I coloni israeliani hanno preso d’assalto stamattina il complesso della moschea di Al-Aqsa, sotto la stretta protezione delle forze israeliane. Lo scrive Wafa.
Il governatorato di Gerusalemme ha riferito che decine di coloni hanno fatto irruzione nei cortili della moschea e hanno compiuto rituali talmudici provocatori, tra cui una “prostrazione epica”, vicino a Bab al-Rahma e alla Cupola della Roccia.
Questo coincide con il continuo inasprimento delle misure di sicurezza da parte della polizia israeliana, tra cui l’installazione di posti di blocco, la chiusura di strade e restrizioni all’accesso dei fedeli ad Al-Aqsa, con segnalazioni di sequestri di documenti d’identità e perquisizioni.

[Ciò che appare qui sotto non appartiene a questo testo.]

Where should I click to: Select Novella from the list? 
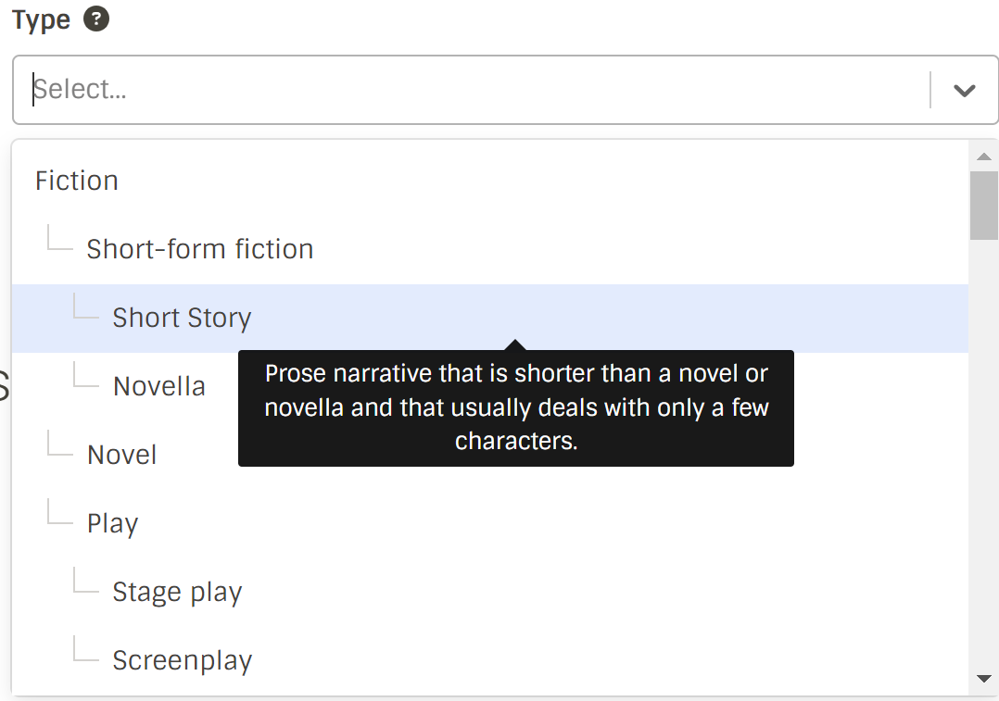(x=158, y=386)
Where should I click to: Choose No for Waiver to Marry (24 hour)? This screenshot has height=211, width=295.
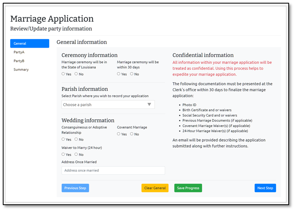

Dall’inizio di aprile, la frequenza delle incursioni è aumentata, con i coloni che compiono rituali pubblici e “prostrazioni collettive” all’interno dei cortili della moschea.
Il 12 aprile, l’estremista ministro della Sicurezza Nazionale israeliano Itamar Ben-Gvir è entrato nella moschea di Al-Aqsa e ha compiuto rituali talmudici accompagnato da coloni, nella sua terza incursione dall’inizio dell’anno e la sedicesima da quando ha assunto l’incarico.